After a short period in Hokkaidō, Kuga returned to Tokyo to study the French language. In 1883, he started working at the Documentation Bureau of the Grand Council (Dajōkan) and there became acquainted with Inoue Kaoru. After the foundation of the cabinet system in 1885, he became an editing section chief at the Cabinet Gazette Bureau. In 1885, Kuga translated into Japanese some of the works of French conservative political philosopher Joseph de Maistre. During this period, Kuga’s own political philosophy tended towards opposition to the government’s Europeanization program as epitomized by the Rokumeikan, rejecting the current trend toward blind adulation of all things western, and rejection of Japanese history and Japanese moral values. He resigned from his government post in 1888.

In April 1888, Kuga decided to publish a newspaper called Tokyo Denpō (東京電報, Tokyo Telegraph), but due to reader confusion with the similarly named commercial newspaper Shōgyō Denpō (商業電報, Industrial Telegraph), he changed the name in 1889 to simply Nippon (日本, Japan). The newspaper was a platform for Kuga’s blend of idealistic Japanese nationalism and liberalism, which has been labelled Nihon-shugi. Kuga wrote:

If a nation wishes to stand among the great powers and preserve its national independence, it must strive always to foster nationalism ("kokuminshugi")...If the culture of one country is so influenced by another that its completely loses its own unique character, that country will surely lose its independent footing.

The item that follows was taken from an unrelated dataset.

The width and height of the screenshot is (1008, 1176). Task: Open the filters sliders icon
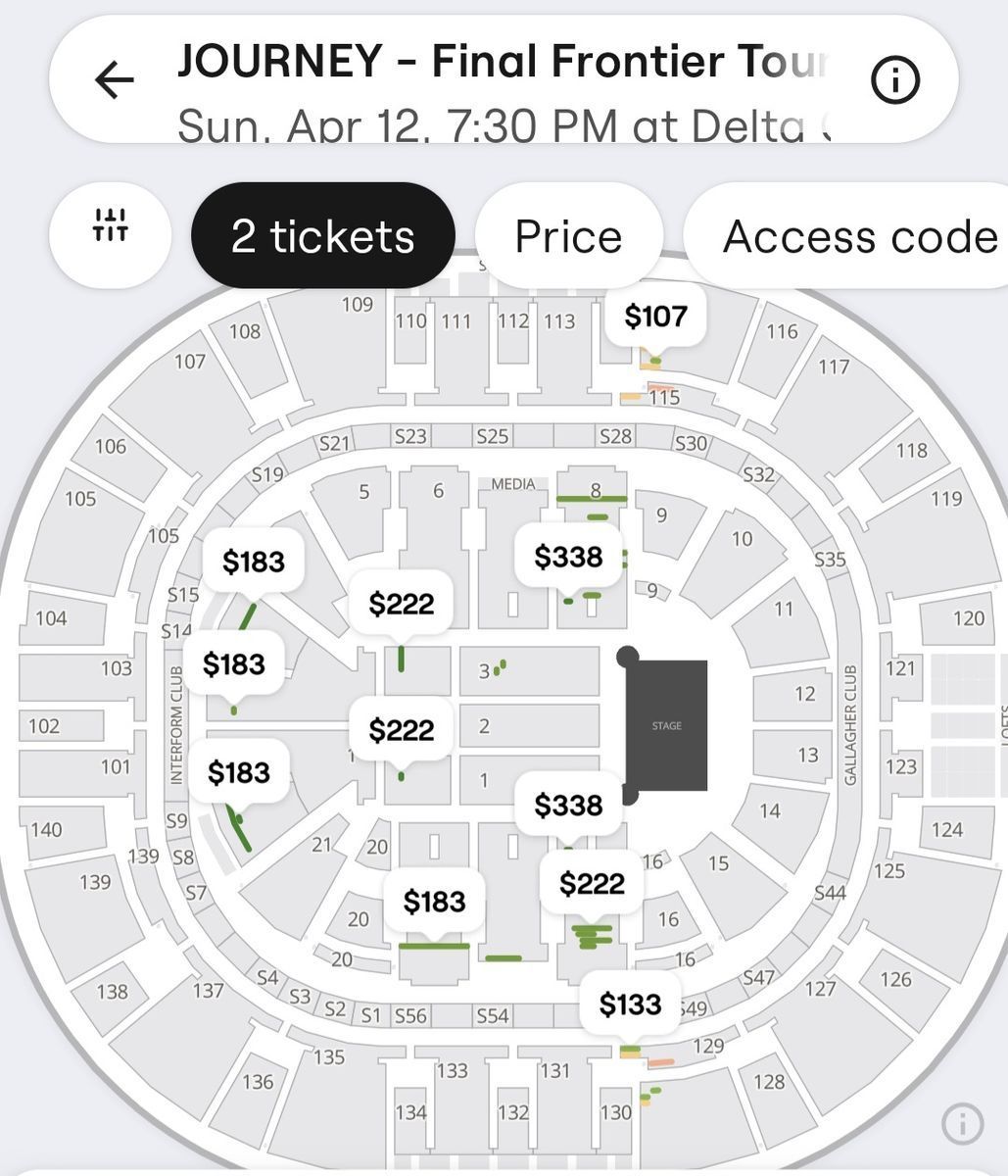pos(110,235)
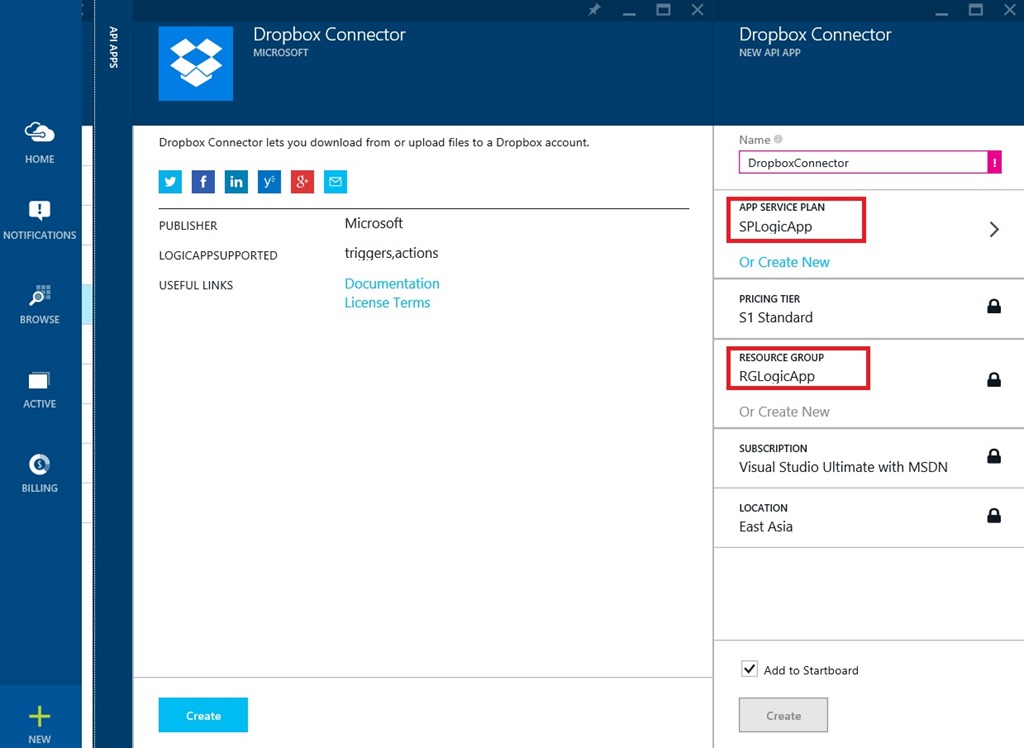
Task: Open the Home item in sidebar
Action: click(x=40, y=142)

Kuga used his newspaper to attack both political conservatives and entrenched bureaucracy in the government. As a result, it was a lightning rod drawing the wrath of government censors, but it also gained a wide readership. Between 1889 and 1896, government censors shut down Kuga's newspaper thirty times for a total of 260 days. Kuga's editorials on political morals influenced Tokyo Imperial University law professor Tatsukichi Minobe in the development of his controversial political theory, wherein he postulated that Emperor of Japan was an "organ" of government, existing for the welfare of the people and not with absolute arbitrary political power.

Kuga continued to serve as the president and main writer of the newspaper until he fell ill in 1906 of tuberculosis.

Kuga relocated from Tokyo to Kamakura, but his health failed to recover, and he died in 1907.